08/11/2019 by Pete Bird 0 Comments
Newsletter November 2019
Off-payroll (IR35) rules go private from April 2020
In October’s Budget, the Chancellor confirmed that from April 2020 the Government will extend to the private sector the same changes to the off-payroll rules which were introduced for the public sector from April 2017. The new rules will affect businesses in the private sector which engage individuals who work through their own company – often called a personal service company or PSC. From April 2020, the responsibility for determining the tax status of such an individual will shift from the individual’s PSC to the engager.
The rules will only apply to engagers who are medium or large – small businesses will be exempt from the changes. The precise definition of small has yet to be determined, but the Government says that they intend to use a definition similar to that in the Companies Act 2006. Under that Act, a company is defined as small if it meets two out of three of the following criteria:
• Turnover does not exceed £10.2 million
• Balance sheet total does not exceed £5.1 million
• Not more than 50 employees.
This definition will need extending so that it applies to engagers who are not set up as a limited company, such as a sole trader. The crucial point to appreciate is that the size test applies to the engager - the business taking on the worker - and not the worker’s PSC. The Government expects that 95% of businesses will meet the definition of small and not have to apply the new measures.
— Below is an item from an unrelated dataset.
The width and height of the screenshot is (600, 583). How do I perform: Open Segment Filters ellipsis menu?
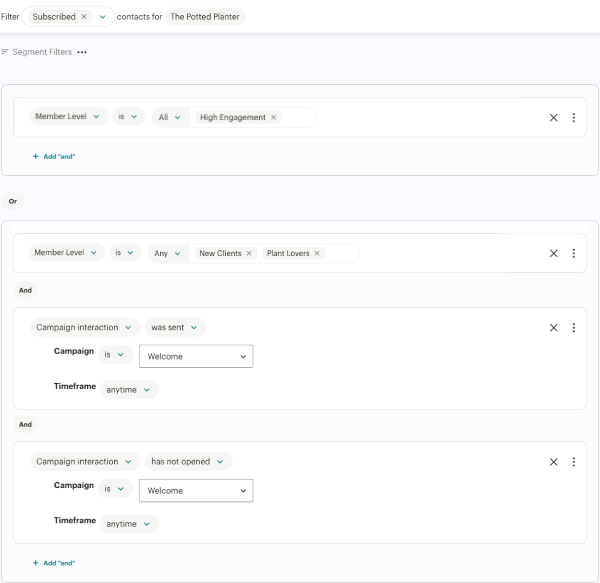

Where the engager is within the definition of small, the responsibility for determining the worker’s tax status under the off-payroll rules will remain with the worker and their PSC.
Many workers may be nervous that if the engager determines that they should be subject to PAYE from April 2020, this could prompt HMRC to look back at the tax treatment that the worker and their PSC have adopted in previous years.
We understand HMRC will not be focusing on historical cases or carrying out targeted campaigns as a result of a worker becoming subject to employment taxes for the first time from April 2020.
DATES TO REMEMBER:
1 November 2019 - Due date for Corporation tax for companies with an accounting period ended 31 January 2019.
7 November 2019 - Due date for filing and payment of VAT for the period ended 30 September 2019, unless you submit a paper return then the date is 31 October 2019.
19th of the Month:
Due date for postal payments of PAYE, NIC and CIS deductions and on-line filing deadline for CIS300 monthly return to HMRC.
22nd of the Month:
Due date for electronic payments of PAYE, NIC and CIS deductions to HMRC.